■ TRECHO DO DOCUMENTO
####################
Poucas coisas são mais importantes nessa vida do que as suas convicções. Elas servem pra nortear cada uma das suas decisões, se tornam parâmetro para as suas relações com o mundo exterior, te ajudam a criar os limites entre certo e errado que você usa pra navegar as quase sempre bastante complexas interações morais da vida – “eu tenho essa regra pessoal contra a violência, mas será que ela vale pra gente que diz que nas férias eu vou sentir saudade do escritório?”.

Então, ainda que uma vida sem convicções ou princípios torne muito fácil atividades como a discussão política, a corretagem de imóveis e a revenda de um carro usado, é impossível viver de maneira vagamente coerente sem ter uma lista básica de coisas em que você realmente acredita e está disposto a defender.
####################
■ DADOS REGISTRADOS
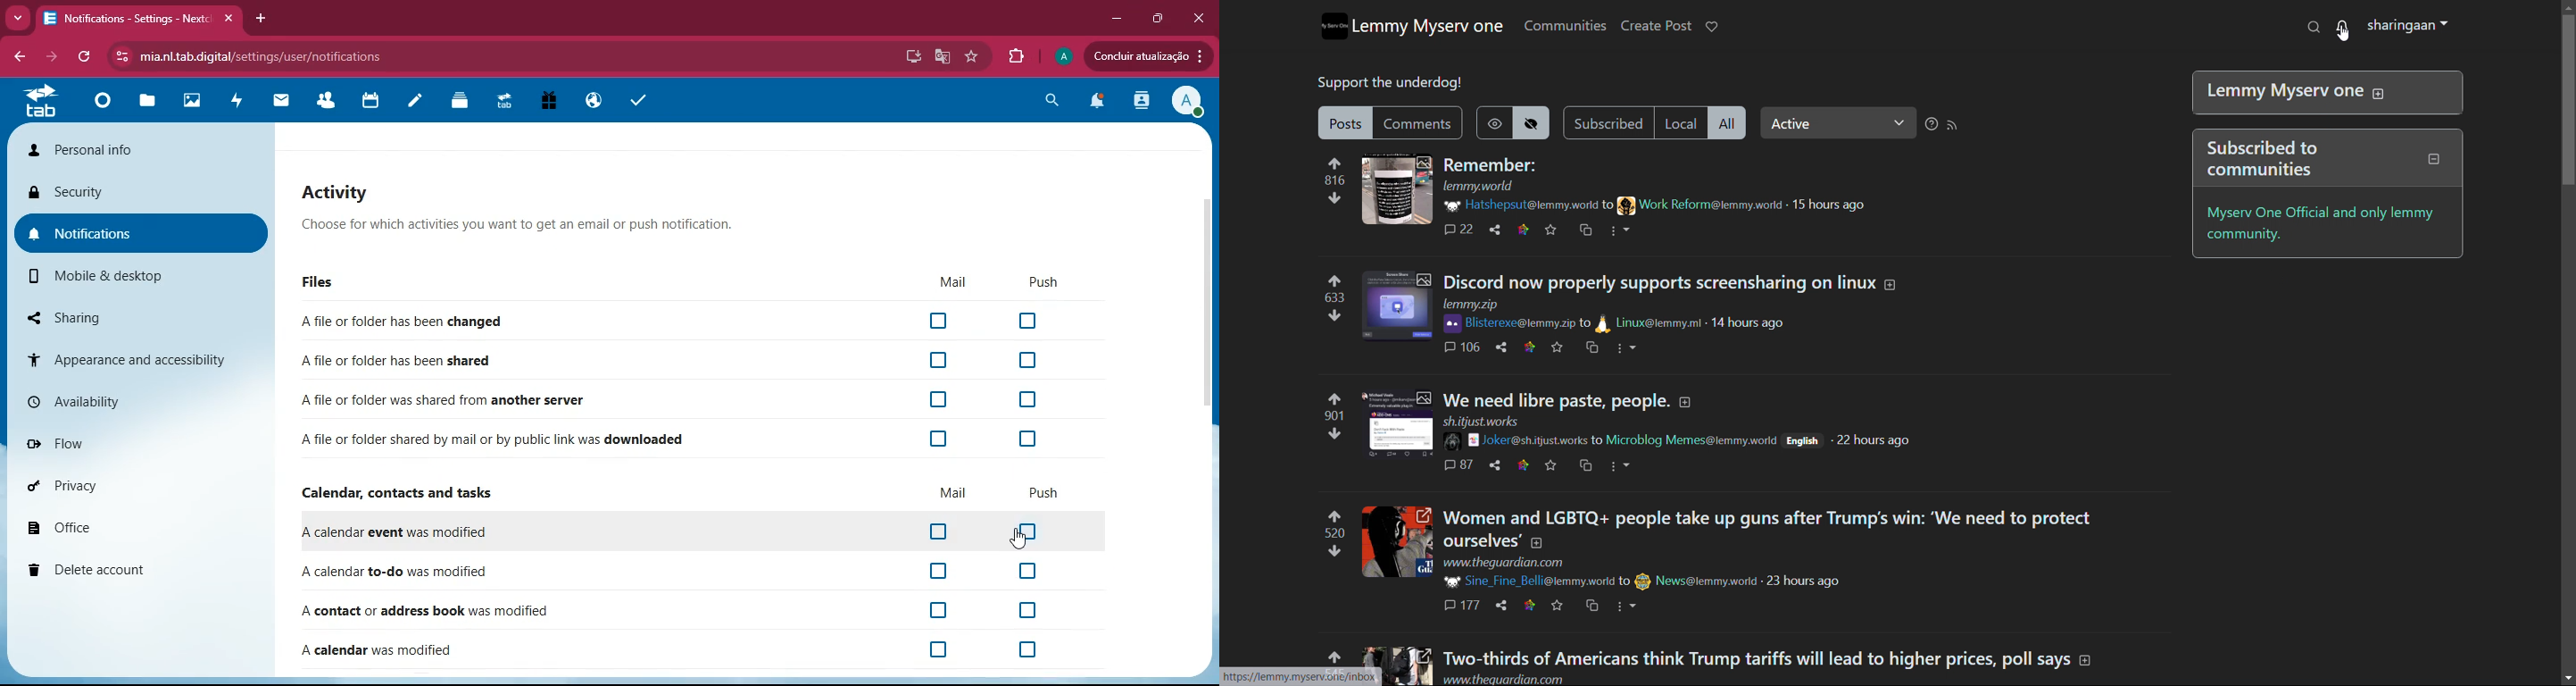  I want to click on Activity, so click(519, 190).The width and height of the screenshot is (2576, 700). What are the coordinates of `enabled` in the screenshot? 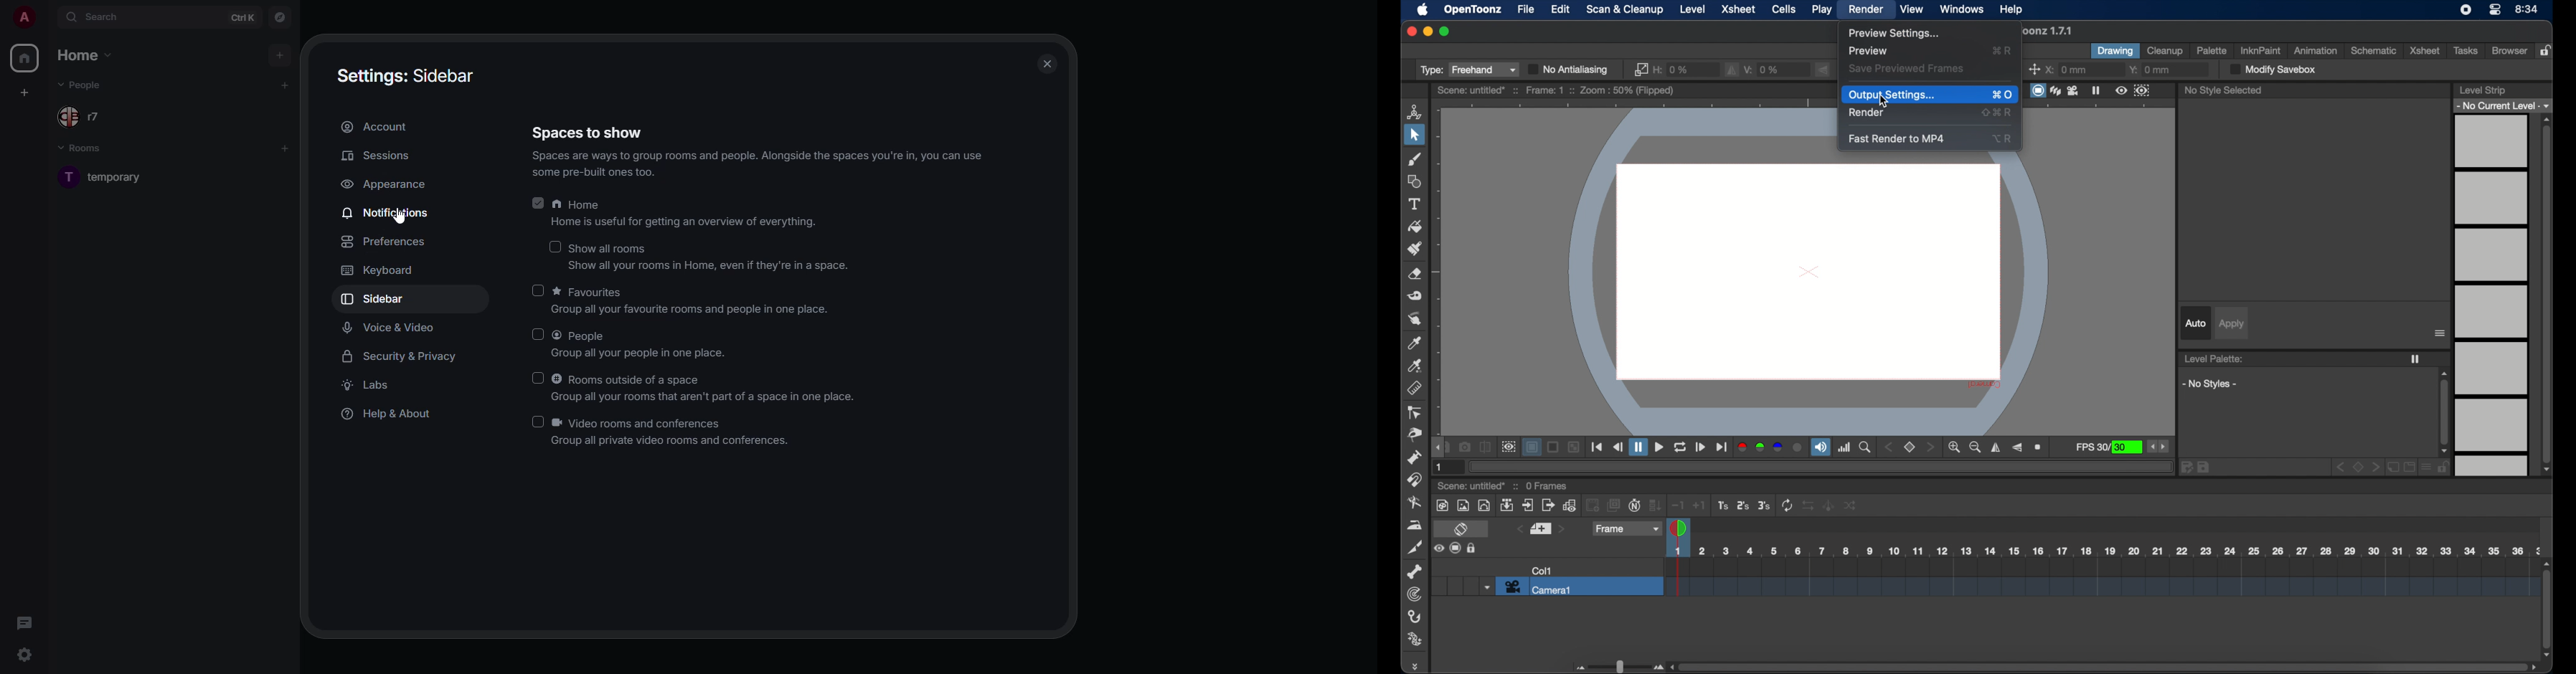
####################
■ TAREFAS
a: Reproduza o trecho do texto sobre convicções entre "Poucas coisas são" e "disposto a defender.", inclusive.
b: Por favor, resuma o texto sobre convicções em duas frases.
c: Dê continuidade ao texto sobre convicções a partir do ponto em que ele termina.
A listagem não tem relação com o texto sobre convicções.

■ RESPOSTAS DO EXERCÍCIO
a:
Poucas coisas são mais importantes nessa vida do que as suas convicções. Elas servem pra nortear cada uma das suas decisões, se tornam parâmetro para as suas relações com o mundo exterior, te ajudam a criar os limites entre certo e errado que você usa pra navegar as quase sempre bastante complexas interações morais da vida – “eu tenho essa regra pessoal contra a violência, mas será que ela vale pra gente que diz que nas férias eu vou sentir saudade do escritório?”.

Então, ainda que uma vida sem convicções ou princípios torne muito fácil atividades como a discussão política, a corretagem de imóveis e a revenda de um carro usado, é impossível viver de maneira vagamente coerente sem ter uma lista básica de coisas em que você realmente acredita e está disposto a defender.

b: As convicções estão entre as coisas mais importantes da vida: norteiam as decisões, servem de parâmetro para as relações com o mundo exterior e ajudam a traçar os limites entre certo e errado. Embora uma vida sem convicções ou princípios facilite atividades como a discussão política, a corretagem de imóveis e a revenda de um carro usado, é impossível viver de maneira vagamente coerente sem uma lista básica de coisas em que se acredita de verdade e que se está disposto a defender.

c:
E com o tempo a tendência é, claro, que a gente vá se agarrando cada vez mais firmemente às nossas convicções. São anos acreditando firmemente em certas coisas, são décadas considerando que aquele é o único jeito de fazer, é uma vida 100% certo de que aquela é a posição mais sensata e razoável sobre um assunto. E isso pode acabar fazendo a gente esquecer de uma coisa muito importante, na verdade tão importante quanto a gente ter certezas e convicções sobre as coisas: o fato de que a gente pode sim estar completamente enganado sobre aquilo tudo.

Porque sim, convicções são importantes, claro. É essencial ter algo em que acreditar e é preciso acreditar nisso o bastante pra estar disposto a lutar por essa coisa quando for preciso, pra colocar essa crença em prática, pra fazer valer essa convicção. Mas ao mesmo tempo a dúvida exerce um dos mais importantes papéis possíveis num sistema de crenças que é o de permitir que, por mais convicto, por mais confiante que você seja, você ainda se mostre capaz de ouvir o outro.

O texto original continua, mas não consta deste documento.